▶ Exercise directions
Lay out the stretch of the listing below from the line containing "This screenshot has width=761, height=491." through the line containing "coord(6,11)" as a Markdown table with the columns Row and Line. Give each line a running row number and leave out blank lines.
# START OF Entries supplied
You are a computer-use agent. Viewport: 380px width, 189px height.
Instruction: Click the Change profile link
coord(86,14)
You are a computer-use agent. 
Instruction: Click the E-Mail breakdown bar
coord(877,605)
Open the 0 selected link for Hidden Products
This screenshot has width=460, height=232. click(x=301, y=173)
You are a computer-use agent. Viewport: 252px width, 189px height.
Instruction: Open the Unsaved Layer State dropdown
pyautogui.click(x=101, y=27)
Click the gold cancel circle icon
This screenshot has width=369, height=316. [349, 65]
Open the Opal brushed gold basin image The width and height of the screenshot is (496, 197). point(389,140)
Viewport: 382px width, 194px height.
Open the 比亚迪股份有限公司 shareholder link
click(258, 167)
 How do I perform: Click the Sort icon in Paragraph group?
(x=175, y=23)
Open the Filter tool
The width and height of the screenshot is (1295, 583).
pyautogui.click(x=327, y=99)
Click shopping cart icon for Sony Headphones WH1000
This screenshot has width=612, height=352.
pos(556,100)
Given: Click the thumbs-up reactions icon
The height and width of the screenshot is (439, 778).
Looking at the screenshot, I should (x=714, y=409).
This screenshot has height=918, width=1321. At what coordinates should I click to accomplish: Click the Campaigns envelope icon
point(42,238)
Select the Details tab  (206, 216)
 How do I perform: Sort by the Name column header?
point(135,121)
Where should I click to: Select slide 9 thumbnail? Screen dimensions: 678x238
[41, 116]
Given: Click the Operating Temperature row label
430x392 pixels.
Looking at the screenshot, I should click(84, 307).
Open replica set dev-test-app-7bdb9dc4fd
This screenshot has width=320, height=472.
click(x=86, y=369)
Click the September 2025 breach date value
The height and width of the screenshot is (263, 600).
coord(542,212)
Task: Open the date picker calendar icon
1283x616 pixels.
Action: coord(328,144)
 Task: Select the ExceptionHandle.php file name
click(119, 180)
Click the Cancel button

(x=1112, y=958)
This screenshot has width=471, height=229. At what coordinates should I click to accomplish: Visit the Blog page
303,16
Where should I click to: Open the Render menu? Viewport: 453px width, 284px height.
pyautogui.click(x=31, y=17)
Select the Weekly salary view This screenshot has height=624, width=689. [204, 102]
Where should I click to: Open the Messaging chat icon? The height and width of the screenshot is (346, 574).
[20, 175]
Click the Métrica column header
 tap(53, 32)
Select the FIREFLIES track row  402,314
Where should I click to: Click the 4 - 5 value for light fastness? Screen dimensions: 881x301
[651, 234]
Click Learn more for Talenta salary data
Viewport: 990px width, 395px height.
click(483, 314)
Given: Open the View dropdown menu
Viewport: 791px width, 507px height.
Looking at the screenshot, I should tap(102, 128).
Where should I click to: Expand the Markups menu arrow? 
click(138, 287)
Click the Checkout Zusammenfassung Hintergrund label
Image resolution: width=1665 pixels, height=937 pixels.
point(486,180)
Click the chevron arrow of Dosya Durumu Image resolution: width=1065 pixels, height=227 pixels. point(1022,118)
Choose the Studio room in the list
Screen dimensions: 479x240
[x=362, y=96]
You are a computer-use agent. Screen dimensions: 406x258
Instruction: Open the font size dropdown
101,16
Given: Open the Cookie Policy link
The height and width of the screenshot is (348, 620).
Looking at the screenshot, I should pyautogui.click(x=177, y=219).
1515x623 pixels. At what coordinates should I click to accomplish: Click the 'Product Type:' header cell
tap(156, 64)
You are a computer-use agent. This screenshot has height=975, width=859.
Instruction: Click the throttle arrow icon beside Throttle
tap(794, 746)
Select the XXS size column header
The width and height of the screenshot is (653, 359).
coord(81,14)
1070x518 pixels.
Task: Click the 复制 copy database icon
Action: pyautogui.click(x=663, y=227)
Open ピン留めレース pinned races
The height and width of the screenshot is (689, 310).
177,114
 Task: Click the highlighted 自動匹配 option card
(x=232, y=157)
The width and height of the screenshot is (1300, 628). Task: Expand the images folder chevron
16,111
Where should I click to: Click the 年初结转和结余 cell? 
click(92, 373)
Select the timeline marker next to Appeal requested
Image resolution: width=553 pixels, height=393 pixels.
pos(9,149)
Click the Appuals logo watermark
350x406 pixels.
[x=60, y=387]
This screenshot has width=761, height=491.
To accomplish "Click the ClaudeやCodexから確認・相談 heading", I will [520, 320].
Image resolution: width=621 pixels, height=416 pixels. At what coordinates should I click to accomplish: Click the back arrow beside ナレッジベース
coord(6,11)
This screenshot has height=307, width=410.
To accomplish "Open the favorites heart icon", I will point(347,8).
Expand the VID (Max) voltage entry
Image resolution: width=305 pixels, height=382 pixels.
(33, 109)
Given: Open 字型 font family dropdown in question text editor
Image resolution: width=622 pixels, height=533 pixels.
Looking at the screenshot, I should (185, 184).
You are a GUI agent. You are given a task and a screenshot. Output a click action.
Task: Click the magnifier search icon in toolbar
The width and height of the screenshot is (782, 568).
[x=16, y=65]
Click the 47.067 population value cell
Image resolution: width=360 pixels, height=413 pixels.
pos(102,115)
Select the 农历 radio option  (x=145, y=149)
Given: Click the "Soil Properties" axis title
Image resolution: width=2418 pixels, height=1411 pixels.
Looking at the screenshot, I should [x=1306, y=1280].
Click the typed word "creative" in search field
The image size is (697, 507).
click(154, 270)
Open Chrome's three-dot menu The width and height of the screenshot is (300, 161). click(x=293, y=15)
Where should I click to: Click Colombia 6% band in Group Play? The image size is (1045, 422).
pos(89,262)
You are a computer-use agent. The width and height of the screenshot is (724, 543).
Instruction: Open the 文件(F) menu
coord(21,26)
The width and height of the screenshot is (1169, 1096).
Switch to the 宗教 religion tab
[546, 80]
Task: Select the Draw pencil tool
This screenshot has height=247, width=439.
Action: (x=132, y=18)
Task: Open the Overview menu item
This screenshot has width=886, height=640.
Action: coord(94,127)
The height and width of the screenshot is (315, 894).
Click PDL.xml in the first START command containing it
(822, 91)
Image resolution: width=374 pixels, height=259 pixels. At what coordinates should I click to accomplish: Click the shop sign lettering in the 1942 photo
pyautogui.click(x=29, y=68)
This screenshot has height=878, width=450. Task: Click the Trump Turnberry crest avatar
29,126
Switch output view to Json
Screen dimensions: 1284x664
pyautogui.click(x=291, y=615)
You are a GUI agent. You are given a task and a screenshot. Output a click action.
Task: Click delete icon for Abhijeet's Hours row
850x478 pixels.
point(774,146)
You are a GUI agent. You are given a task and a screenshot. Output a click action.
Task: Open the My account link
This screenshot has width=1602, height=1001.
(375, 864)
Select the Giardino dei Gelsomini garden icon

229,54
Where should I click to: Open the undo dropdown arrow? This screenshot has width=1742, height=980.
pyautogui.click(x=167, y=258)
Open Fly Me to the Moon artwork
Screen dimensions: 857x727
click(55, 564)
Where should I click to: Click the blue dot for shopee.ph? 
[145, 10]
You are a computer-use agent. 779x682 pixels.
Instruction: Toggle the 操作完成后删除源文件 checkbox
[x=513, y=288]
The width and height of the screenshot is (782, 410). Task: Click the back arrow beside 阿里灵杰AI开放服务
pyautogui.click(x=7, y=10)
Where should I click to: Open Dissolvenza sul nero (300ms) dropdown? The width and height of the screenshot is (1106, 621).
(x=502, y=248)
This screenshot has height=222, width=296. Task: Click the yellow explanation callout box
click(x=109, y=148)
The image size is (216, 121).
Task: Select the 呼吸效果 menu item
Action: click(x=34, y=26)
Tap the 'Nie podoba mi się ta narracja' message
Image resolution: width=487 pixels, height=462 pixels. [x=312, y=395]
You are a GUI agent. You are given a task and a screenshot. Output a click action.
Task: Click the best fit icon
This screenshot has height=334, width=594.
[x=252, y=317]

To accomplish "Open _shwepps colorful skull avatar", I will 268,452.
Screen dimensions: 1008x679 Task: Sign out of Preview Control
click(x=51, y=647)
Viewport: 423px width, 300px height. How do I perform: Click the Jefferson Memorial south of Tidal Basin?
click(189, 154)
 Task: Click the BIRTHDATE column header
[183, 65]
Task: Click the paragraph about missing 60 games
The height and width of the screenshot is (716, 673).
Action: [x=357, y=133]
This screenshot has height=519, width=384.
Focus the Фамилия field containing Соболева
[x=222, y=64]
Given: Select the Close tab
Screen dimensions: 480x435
# END OF Entries supplied
▶ Output of the exercise
| Row | Line |
|---|---|
| 1 | This screenshot has width=761, height=491. |
| 2 | To accomplish "Click the ClaudeやCodexから確認・相談 heading", I will [520, 320]. |
| 3 | Image resolution: width=621 pixels, height=416 pixels. At what coordinates should I click to accomplish: Click the back arrow beside ナレッジベース |
| 4 | coord(6,11) |